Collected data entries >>
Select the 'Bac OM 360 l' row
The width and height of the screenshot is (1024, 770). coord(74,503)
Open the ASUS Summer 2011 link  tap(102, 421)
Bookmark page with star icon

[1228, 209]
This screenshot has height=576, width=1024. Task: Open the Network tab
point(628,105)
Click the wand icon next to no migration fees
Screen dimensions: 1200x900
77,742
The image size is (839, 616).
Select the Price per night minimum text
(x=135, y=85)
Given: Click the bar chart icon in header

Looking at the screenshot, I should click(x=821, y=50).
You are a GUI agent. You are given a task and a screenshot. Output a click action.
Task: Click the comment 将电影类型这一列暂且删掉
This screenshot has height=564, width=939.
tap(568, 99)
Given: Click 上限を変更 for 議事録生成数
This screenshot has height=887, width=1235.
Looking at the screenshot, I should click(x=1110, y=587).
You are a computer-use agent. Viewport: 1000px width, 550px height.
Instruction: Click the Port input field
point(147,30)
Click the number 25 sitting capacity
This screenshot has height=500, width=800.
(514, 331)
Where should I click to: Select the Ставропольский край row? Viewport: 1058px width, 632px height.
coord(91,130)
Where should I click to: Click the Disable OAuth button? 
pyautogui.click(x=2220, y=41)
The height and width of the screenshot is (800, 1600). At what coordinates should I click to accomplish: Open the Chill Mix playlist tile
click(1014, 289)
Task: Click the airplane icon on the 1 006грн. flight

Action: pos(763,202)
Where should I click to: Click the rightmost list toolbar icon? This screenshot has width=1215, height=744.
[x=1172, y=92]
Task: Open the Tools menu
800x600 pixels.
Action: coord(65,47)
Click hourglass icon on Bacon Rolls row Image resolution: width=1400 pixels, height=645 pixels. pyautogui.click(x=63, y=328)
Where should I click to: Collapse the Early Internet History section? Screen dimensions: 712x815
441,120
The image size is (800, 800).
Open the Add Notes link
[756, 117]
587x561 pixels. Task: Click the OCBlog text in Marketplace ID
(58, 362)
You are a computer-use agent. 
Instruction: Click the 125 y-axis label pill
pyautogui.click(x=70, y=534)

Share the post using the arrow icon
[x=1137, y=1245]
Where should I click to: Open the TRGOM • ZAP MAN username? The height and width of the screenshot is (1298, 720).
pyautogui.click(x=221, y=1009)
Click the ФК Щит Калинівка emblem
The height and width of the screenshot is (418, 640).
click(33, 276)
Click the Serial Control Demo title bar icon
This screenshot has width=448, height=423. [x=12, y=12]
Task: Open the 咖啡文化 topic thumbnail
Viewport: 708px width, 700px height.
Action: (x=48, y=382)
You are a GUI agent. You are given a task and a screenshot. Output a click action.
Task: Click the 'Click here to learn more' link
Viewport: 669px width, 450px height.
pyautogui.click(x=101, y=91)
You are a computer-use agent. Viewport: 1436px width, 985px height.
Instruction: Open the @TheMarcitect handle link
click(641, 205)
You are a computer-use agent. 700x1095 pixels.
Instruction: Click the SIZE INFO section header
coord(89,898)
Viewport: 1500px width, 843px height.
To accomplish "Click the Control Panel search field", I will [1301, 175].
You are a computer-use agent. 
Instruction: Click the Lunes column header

What you should do >> Give exactly the lines from the one with "Share the post using the arrow icon" to the end of the entries, nothing before them.

Expected answer >>
Share the post using the arrow icon
[x=1137, y=1245]
Where should I click to: Open the TRGOM • ZAP MAN username? The height and width of the screenshot is (1298, 720).
pyautogui.click(x=221, y=1009)
Click the ФК Щит Калинівка emblem
The height and width of the screenshot is (418, 640).
click(33, 276)
Click the Serial Control Demo title bar icon
This screenshot has width=448, height=423. [x=12, y=12]
Task: Open the 咖啡文化 topic thumbnail
Viewport: 708px width, 700px height.
Action: (x=48, y=382)
You are a GUI agent. You are given a task and a screenshot. Output a click action.
Task: Click the 'Click here to learn more' link
Viewport: 669px width, 450px height.
pyautogui.click(x=101, y=91)
You are a computer-use agent. Viewport: 1436px width, 985px height.
Instruction: Open the @TheMarcitect handle link
click(641, 205)
You are a computer-use agent. 700x1095 pixels.
Instruction: Click the SIZE INFO section header
coord(89,898)
Viewport: 1500px width, 843px height.
To accomplish "Click the Control Panel search field", I will [1301, 175].
You are a computer-use agent. 
Instruction: Click the Lunes column header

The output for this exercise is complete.